DATA TO EXAMINE –
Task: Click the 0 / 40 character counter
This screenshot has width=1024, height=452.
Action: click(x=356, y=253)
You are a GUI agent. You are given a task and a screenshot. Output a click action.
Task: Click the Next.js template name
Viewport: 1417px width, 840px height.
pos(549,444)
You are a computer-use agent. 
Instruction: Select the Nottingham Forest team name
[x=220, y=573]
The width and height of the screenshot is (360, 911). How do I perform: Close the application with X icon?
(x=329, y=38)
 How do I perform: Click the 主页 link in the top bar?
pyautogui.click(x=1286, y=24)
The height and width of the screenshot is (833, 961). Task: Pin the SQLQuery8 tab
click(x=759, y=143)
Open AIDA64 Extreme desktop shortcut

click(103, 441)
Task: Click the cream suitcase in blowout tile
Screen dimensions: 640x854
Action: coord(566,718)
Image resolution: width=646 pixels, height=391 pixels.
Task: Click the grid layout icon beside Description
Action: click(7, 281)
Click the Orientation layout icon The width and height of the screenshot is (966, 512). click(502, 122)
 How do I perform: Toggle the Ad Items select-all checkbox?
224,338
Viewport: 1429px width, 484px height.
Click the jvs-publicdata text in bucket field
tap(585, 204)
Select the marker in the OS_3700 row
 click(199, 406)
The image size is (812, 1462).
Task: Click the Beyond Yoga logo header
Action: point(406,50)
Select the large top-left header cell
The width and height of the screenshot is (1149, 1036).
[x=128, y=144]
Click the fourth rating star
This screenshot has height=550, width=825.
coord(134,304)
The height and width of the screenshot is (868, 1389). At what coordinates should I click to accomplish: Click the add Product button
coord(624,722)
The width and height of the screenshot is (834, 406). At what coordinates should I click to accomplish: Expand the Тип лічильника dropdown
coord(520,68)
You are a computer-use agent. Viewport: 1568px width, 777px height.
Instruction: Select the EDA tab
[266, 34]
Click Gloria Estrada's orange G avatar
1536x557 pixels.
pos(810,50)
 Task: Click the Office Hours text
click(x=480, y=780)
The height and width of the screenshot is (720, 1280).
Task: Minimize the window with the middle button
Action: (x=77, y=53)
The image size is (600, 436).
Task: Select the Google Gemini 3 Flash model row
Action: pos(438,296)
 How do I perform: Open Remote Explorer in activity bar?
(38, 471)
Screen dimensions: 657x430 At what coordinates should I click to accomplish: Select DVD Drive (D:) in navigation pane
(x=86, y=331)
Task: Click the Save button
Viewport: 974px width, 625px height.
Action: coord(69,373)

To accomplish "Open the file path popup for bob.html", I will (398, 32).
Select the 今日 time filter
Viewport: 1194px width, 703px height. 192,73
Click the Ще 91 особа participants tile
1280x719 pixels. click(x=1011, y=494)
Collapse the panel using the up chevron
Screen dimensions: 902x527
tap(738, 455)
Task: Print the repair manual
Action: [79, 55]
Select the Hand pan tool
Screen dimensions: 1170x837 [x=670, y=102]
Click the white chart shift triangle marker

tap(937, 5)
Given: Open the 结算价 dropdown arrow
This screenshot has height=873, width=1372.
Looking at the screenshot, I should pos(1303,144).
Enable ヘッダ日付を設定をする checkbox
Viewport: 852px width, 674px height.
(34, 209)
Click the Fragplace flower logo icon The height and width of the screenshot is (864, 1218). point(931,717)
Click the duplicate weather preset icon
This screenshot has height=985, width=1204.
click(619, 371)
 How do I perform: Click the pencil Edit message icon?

WORK TASK – Restate precisely, and with nothing added, the lines from the one with "This screenshot has height=873, width=1372." through the final line of the material.

WRITTEN ANSWER –
This screenshot has height=873, width=1372.
Looking at the screenshot, I should pos(1303,144).
Enable ヘッダ日付を設定をする checkbox
Viewport: 852px width, 674px height.
(34, 209)
Click the Fragplace flower logo icon The height and width of the screenshot is (864, 1218). point(931,717)
Click the duplicate weather preset icon
This screenshot has height=985, width=1204.
click(619, 371)
 How do I perform: Click the pencil Edit message icon?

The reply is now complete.